Adzel,
This is good work for a new LabVIEW user. It seems as if the issues you have mentioned (and some additional ones you may not have realized) relate primarily to program execution, so I'm going to focus my comments there.
It's an old saw around here, but you really need to shift your VI to a state machine architecture. Two immediate benefits are that your VI will be simpler for others to interpret, and it will become more clear how to solve issues like your first one below. "State Machine" is easy advice to give, but it can be difficult for a beginner to apply, because there are many different flavors of state machine in LabVIEW. Attached is a simple state machine shell in 7.0 that uses strings to manage the states and contains my general advice for your situation. The use-strings approach is simpler to program, but much less flexible and extensible than using an using an enumerated typedef, so you may want to check out that option instead by choosing File >> New... in LabVIEW and opening up VI From Template >> Frameworks >> Design Patterns >> Standard State Machine.

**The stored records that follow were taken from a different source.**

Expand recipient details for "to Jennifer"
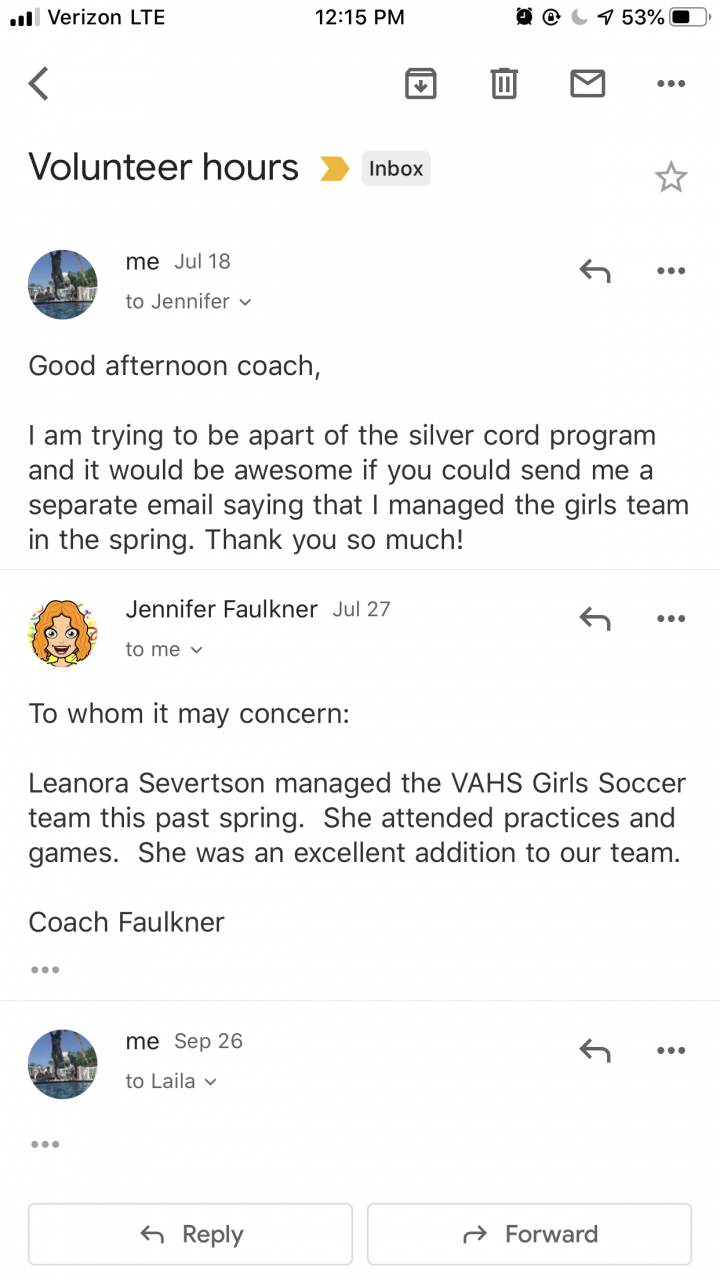 (x=188, y=301)
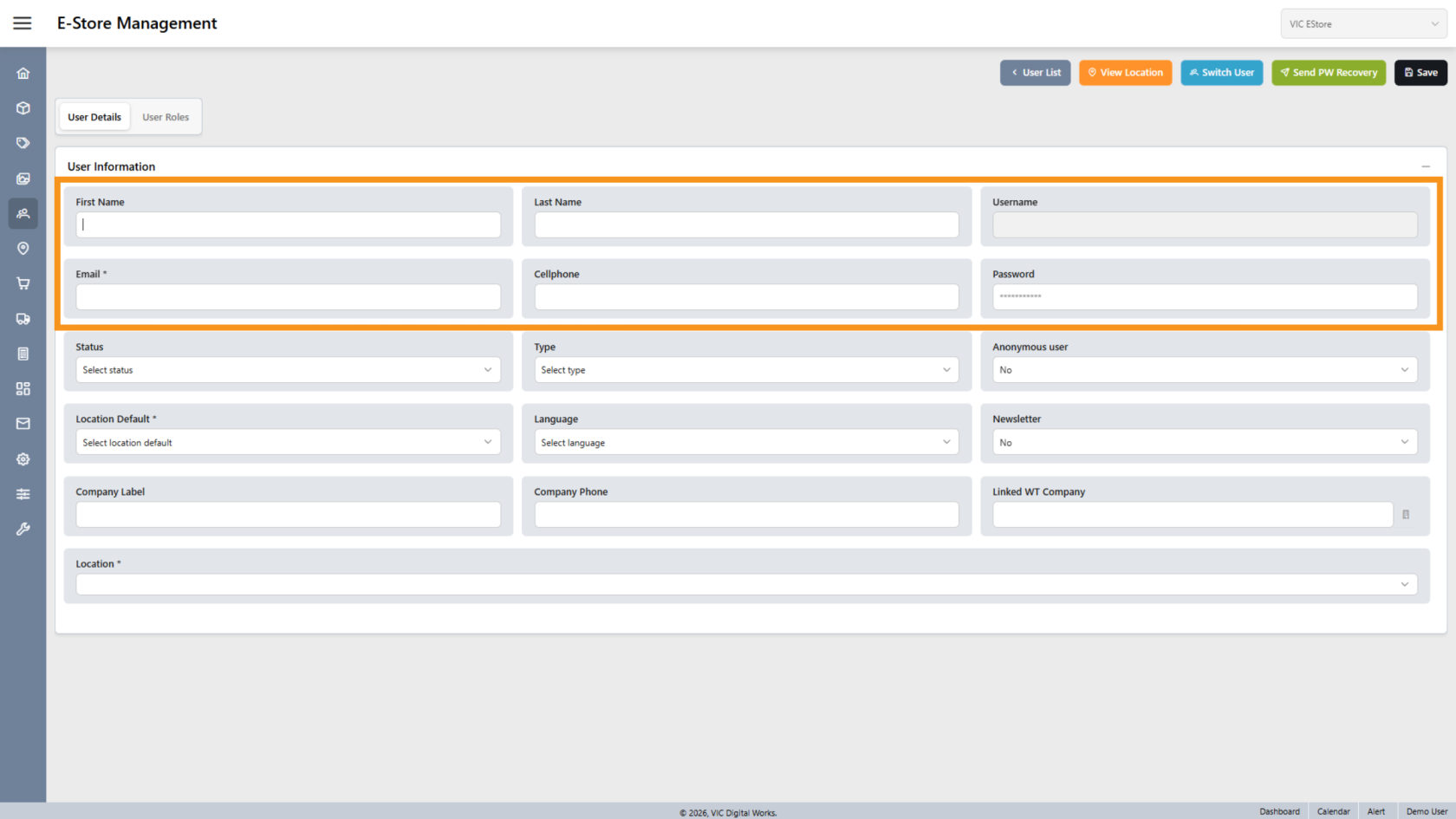
Task: Click the Calendar link in footer
Action: [x=1333, y=811]
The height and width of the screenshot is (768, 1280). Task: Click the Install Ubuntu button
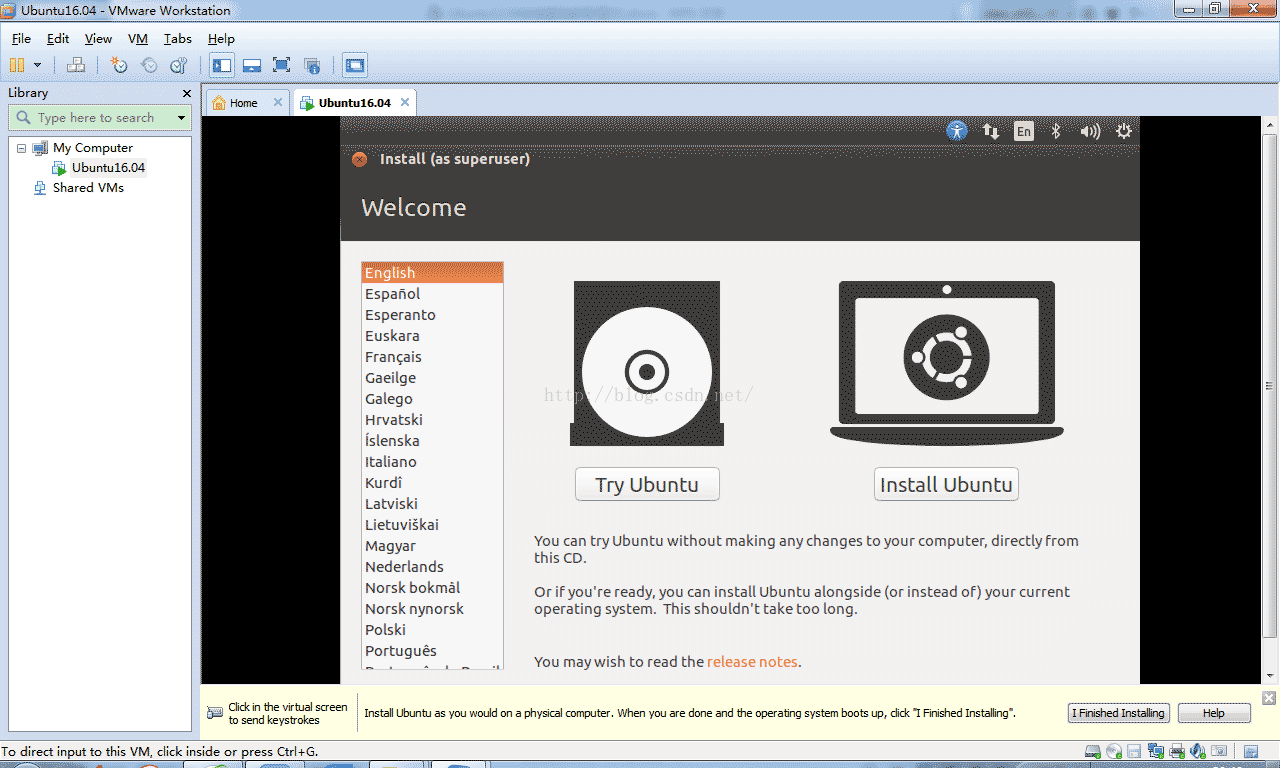(x=945, y=483)
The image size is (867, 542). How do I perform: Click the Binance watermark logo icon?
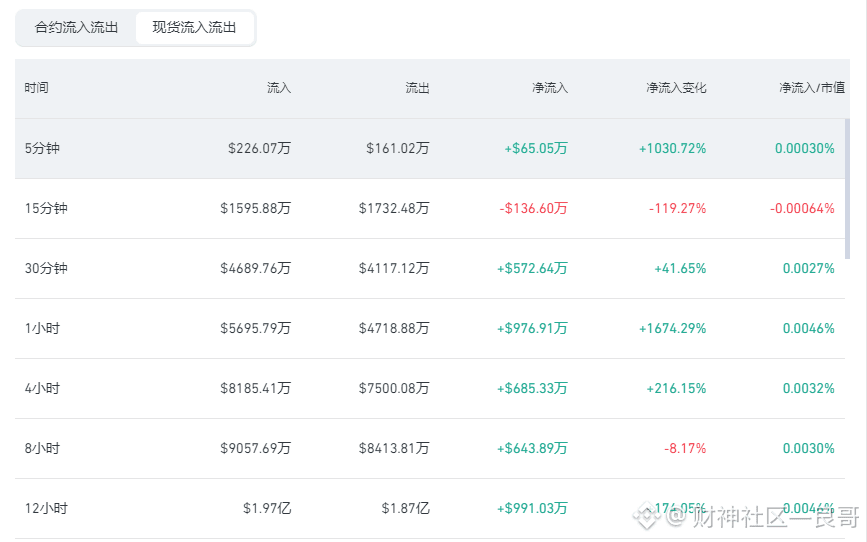pyautogui.click(x=646, y=515)
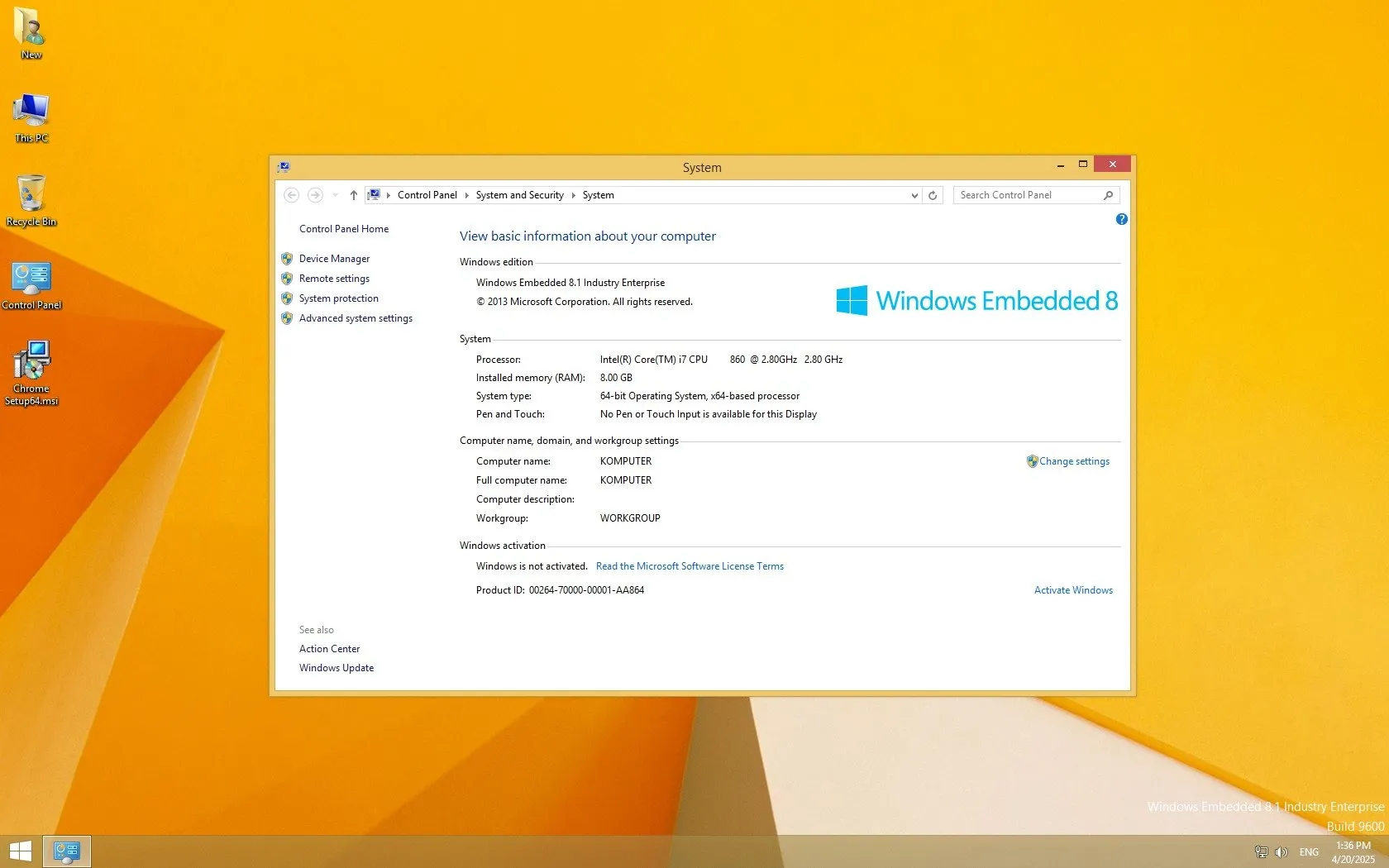
Task: Open the volume speaker tray icon
Action: (x=1281, y=851)
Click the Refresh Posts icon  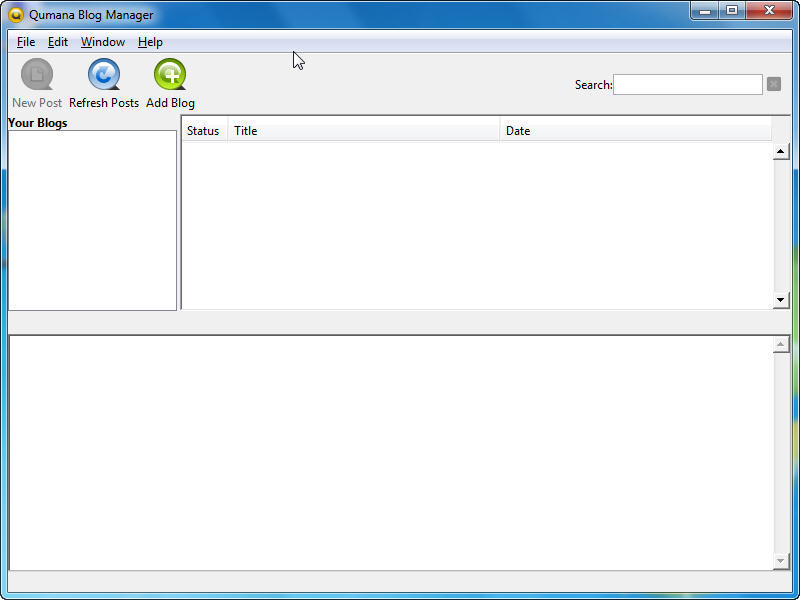click(x=104, y=75)
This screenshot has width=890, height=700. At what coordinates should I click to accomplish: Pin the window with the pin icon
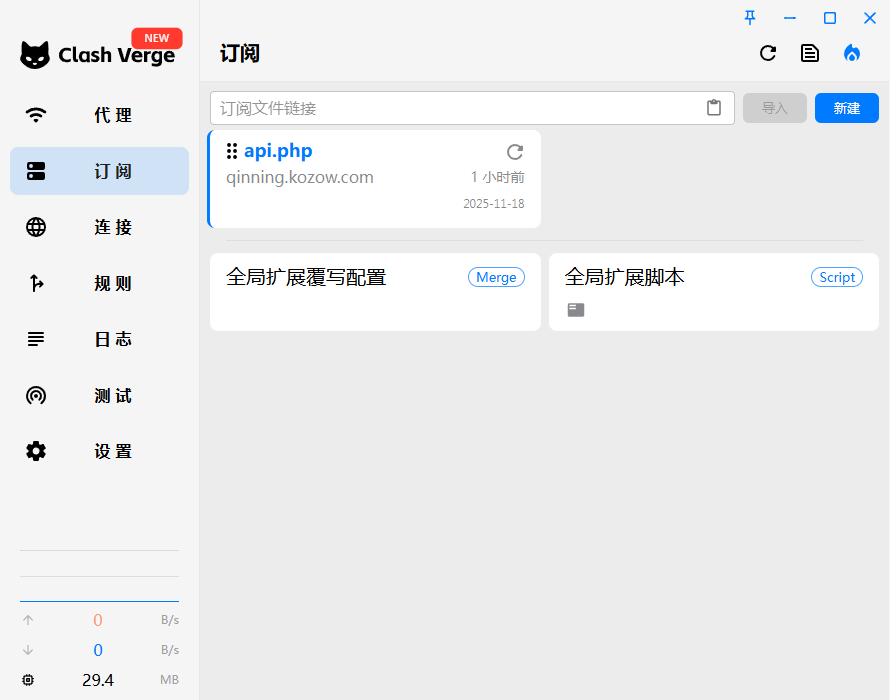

One other observation I will make regarding program execution is that you may be making a mistake with your tab control. On your diagram, you have the tab control wired to a case structure with separate code inside for the various analyses you perform on the acquired data. As a result, only one of these analyses will be performed in a given loop iteration--not all of them. I think this may not be what you're after. Instead, you could do all the analyses in each loop iteration, and allow the user to switch back and forth between tabs at will in order to view a given analysis. You just need to move all the code outside of the case structure and delete it.
With regard to "better headers" for your saved data: you may need to move beyond the Express VI and start using the lower-level File I/O VIs if you want precise control of the file output you get.
Two things I didn't mention or demonstrate, but would make your code even better after you adopt the state machine approach: using the Event structure to respond to user actions (a Wait for User case, typically) and using a master "program data" cluster to pass data between loop iterations instead of a bunch of individual shift registers. It's best to make this cluster a typedef, when you get to the point of wanting to try it.